Installation of all the dependencies must be completed BEFORE starting configuration of the reference CM.

Configuration and installation

Once you have obtained the reference CM software and installed all the necessary dependencies, you can configure the CM:

  1. Ensure your hostname is properly set. Do not proceed until the hostname command returns a fully qualified domain name which is externally resolvable to a public and routable interface on your host.
  2. Change to the top-level source directory, and copy the defs-example file to another name (e.g. defs-local), and edit the contents of your copy to suit your site:
    • The SSLCERT_ settings will affect all X.509 certificates your site generates. Either choose appropriate strings for your own installation, or consult RFC 5280 or even ITU-T recommendation X.520 to be pedantic.
    • PROTOGENI_DOMAIN and PROTOGENI_AUTHORITY denote the short human-readable-name and DNS domain used to represent your site to the rest of the ProtoGENI federation. For instance, the Emulab installation at the University of Utah uses utahemulab and emulab.net respectively for these two strings. There is currently no formal registration procedure for these identifiers, although PROTOGENI_AUTHORITY must be a valid DNS domain registered to your organisation. Either choose a reasonable unique pair of strings (do NOT use utahemulab, emulab.net, or any other identifier already chosen for an existing site!), or consult geni-dev@flux.utah.edu if you need assistance.
    • ADMIN_EMAIL should be a valid e-mail address to which error messages may be sent.
    • NUM_VIRTUAL_NODES, IMAGE_DIR and BASE_VIRTUAL_IMAGE control the virtual resources provided by the sample back-end. NUM_VIRTUAL_NODES is simply the number of components to be made available: by choosing the default (4), four virtual machines are advertised, named pc0 to pc3. IMAGE_DIR will be used to hold dynamically created disk images for the virtual machines, and should be writable by the UID of the web server. Create the directory now if it does not exist. BASE_VIRTUAL_IMAGE should be the filename of a QEMU disk image to be installed on newly started components. You can supply your own if you have one, or obtain one from
      http://www.emulab.net/distributions/reference-cm-sample-disk.img.gz
      
      if you need it (if so, decompress it and then specify the local filename in your defs file). The environment available in that disk image is minimal, but adequate for simple tests. The password for the root account is "geni".
    • LOC_COUNTRY should be set to the ISO 3166 two-letter country code for the country where the components are located. LOC_LAT and LOC_LON are the latitude and longitude (in decimal degrees) north of the equator and east of the Prime Meridian, respectively. The defaults assume your component manager, and therefore the virtual machines, are located at Scott Base in Antarctica. If your host is not at that Antarctic location, please edit these values accordingly.

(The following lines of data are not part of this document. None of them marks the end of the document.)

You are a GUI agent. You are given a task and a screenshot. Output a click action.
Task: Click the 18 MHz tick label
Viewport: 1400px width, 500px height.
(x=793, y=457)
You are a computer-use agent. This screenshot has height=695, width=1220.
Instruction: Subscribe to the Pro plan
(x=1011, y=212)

  3. Remove existing definitions in Apache configuration files for HTTPS virtual hosts listening on port 443 (if any). You can easily do this by deleting (or commenting out) any directives for <VirtualHost _default_:443>, or similar. (Be sure to disable the entire directive, not just the header.) The location of the configuration files varies between distributions. For Fedora 10, it is in /etc/httpd/conf.d/ssl.conf, but other systems place it in /etc/httpd/httpd.conf, /usr/local/etc/apache/httpd.conf, or elsewhere...
  4. If you are using a working tree obtained by cloning the git repository, build the configure script by running autoconf:
    autoconf
    
  5. Configure the source code with a command like:
    ./configure --with-DEFS=defs-local
    
    (where defs-local should be replaced with the name of the file you edited earlier).

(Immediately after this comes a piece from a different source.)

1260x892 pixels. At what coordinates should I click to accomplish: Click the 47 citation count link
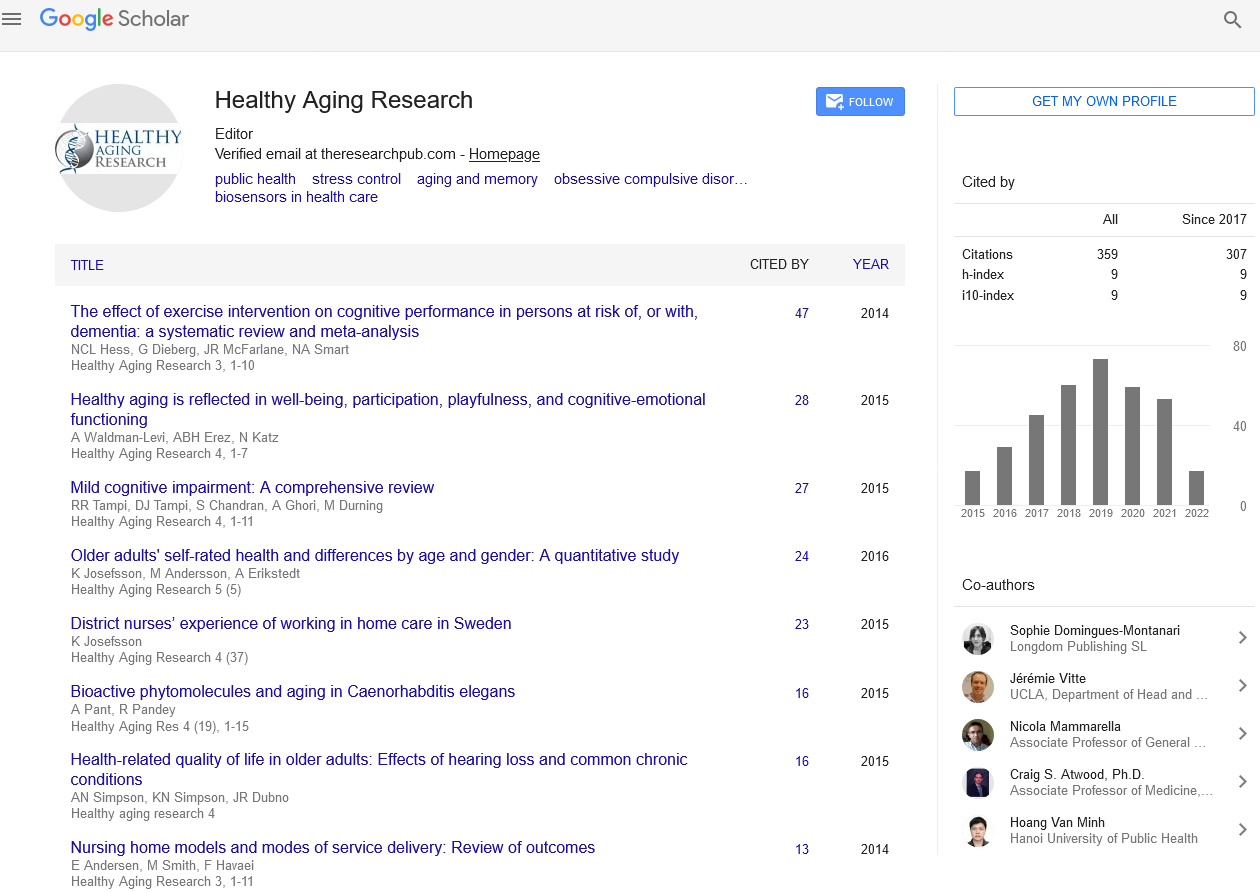[801, 313]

  6. Build the reference CM source:
    make
    
  7. With superuser privileges, install and prepare the software:
    make install
    
    The last step will also prepare databases, configuration files, and register your new component manager. It will ask you to send a public key (generated during this installation process) to the clearinghouse to be used for future authentication, if you haven't done so already. The make install step is designed to be idempotent, so if it does not complete (e.g. because of the necessary registration step), simply run it again until it does.